▽
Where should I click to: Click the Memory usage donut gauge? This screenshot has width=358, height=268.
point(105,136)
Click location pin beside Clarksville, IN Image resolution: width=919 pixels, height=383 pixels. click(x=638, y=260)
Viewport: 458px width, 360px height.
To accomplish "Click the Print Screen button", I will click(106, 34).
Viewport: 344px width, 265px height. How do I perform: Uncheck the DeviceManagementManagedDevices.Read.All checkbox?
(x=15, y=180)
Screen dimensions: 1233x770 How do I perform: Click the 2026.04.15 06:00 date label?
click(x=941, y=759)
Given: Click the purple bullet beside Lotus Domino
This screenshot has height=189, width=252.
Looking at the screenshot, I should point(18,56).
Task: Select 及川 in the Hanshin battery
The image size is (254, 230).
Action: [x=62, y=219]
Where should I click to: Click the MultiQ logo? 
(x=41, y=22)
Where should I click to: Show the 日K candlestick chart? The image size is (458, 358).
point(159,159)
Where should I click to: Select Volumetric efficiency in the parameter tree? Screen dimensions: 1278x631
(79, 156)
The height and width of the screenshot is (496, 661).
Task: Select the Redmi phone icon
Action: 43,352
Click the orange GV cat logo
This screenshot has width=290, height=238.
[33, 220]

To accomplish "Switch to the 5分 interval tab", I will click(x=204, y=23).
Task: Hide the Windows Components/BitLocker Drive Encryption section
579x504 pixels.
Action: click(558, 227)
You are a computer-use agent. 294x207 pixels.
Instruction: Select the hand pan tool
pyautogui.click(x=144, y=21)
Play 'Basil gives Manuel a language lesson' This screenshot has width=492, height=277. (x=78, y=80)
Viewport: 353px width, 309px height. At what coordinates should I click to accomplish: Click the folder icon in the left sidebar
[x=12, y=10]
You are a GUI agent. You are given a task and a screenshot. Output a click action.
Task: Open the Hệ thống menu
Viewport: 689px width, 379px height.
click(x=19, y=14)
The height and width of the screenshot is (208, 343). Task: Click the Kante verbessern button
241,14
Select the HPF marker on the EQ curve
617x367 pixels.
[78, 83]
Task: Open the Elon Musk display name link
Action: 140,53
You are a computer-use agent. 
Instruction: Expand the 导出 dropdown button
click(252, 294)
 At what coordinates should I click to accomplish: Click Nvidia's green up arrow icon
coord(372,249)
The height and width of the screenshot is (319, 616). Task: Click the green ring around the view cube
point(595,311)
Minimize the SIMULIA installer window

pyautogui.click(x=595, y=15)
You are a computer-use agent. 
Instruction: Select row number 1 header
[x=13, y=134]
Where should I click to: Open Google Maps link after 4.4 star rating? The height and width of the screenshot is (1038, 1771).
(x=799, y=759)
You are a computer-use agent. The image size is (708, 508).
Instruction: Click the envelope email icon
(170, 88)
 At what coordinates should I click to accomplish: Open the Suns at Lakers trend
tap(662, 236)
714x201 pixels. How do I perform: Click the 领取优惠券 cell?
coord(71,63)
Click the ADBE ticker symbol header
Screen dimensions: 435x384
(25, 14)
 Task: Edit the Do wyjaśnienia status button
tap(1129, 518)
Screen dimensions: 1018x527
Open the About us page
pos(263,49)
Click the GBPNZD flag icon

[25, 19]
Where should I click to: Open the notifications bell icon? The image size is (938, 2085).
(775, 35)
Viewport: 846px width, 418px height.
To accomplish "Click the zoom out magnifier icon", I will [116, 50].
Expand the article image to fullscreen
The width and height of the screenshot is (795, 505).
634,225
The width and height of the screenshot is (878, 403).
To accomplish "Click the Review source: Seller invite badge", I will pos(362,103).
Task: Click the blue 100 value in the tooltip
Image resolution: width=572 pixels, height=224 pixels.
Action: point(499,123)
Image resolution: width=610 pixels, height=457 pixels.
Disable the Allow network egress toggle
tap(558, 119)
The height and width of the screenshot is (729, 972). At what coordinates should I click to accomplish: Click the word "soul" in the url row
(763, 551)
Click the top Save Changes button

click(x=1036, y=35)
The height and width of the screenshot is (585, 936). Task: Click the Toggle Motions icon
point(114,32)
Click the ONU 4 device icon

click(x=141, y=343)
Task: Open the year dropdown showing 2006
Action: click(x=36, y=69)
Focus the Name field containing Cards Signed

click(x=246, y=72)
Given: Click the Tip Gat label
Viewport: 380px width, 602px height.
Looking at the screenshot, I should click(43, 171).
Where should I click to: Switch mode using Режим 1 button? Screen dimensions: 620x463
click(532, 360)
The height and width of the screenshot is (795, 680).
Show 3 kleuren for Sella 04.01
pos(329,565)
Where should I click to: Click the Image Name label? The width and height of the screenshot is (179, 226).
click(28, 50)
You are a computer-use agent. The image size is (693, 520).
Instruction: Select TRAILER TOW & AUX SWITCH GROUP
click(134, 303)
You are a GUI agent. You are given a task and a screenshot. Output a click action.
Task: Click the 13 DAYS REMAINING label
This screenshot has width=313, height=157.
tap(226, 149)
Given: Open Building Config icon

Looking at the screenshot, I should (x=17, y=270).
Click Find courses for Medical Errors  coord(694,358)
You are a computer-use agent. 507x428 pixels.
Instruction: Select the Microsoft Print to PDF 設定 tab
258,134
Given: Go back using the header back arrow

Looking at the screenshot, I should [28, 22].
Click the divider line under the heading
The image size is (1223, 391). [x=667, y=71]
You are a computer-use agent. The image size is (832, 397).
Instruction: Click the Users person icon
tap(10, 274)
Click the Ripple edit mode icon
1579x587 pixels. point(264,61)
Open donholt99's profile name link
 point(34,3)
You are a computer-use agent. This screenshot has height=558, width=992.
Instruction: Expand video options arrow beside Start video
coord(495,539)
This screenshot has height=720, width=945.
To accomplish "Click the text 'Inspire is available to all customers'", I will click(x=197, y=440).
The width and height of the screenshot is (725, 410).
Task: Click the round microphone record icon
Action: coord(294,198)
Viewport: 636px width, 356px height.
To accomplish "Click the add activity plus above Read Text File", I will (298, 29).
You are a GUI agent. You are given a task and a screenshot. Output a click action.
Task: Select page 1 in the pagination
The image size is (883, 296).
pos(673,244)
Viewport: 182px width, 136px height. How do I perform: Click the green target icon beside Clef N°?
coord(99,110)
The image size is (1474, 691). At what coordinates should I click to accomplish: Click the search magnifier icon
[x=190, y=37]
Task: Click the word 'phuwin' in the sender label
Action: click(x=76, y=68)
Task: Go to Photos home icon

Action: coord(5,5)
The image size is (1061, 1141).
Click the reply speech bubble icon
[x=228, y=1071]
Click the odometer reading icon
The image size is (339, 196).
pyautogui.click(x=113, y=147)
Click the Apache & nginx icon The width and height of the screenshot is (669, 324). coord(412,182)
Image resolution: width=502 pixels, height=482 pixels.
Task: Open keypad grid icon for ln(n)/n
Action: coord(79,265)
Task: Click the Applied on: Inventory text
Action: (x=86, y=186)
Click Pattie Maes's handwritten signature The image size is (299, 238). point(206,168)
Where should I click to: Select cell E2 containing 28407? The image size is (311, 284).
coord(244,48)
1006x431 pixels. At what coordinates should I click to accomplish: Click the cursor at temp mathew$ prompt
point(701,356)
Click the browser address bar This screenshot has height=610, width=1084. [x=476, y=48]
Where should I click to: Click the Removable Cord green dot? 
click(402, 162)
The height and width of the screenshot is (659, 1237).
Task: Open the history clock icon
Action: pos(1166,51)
△
Your assignment →
Only those lines of the entries above that run from the line containing "The height and width of the screenshot is (208, 343)." to the line containing "Viewport: 846px width, 418px height.", both included, should be transcribed exactly.

Response box →
The height and width of the screenshot is (208, 343). Task: Click the Kante verbessern button
241,14
Select the HPF marker on the EQ curve
617x367 pixels.
[78, 83]
Task: Open the Elon Musk display name link
Action: 140,53
You are a computer-use agent. 
Instruction: Expand the 导出 dropdown button
click(252, 294)
 At what coordinates should I click to accomplish: Click Nvidia's green up arrow icon
coord(372,249)
The height and width of the screenshot is (319, 616). Task: Click the green ring around the view cube
point(595,311)
Minimize the SIMULIA installer window

pyautogui.click(x=595, y=15)
You are a computer-use agent. 
Instruction: Select row number 1 header
[x=13, y=134]
Where should I click to: Open Google Maps link after 4.4 star rating? The height and width of the screenshot is (1038, 1771).
(x=799, y=759)
You are a computer-use agent. The image size is (708, 508).
Instruction: Click the envelope email icon
(170, 88)
 At what coordinates should I click to accomplish: Open the Suns at Lakers trend
tap(662, 236)
714x201 pixels. How do I perform: Click the 领取优惠券 cell?
coord(71,63)
Click the ADBE ticker symbol header
Screen dimensions: 435x384
(25, 14)
 Task: Edit the Do wyjaśnienia status button
tap(1129, 518)
Screen dimensions: 1018x527
Open the About us page
pos(263,49)
Click the GBPNZD flag icon

[25, 19]
Where should I click to: Open the notifications bell icon? The image size is (938, 2085).
(775, 35)
Viewport: 846px width, 418px height.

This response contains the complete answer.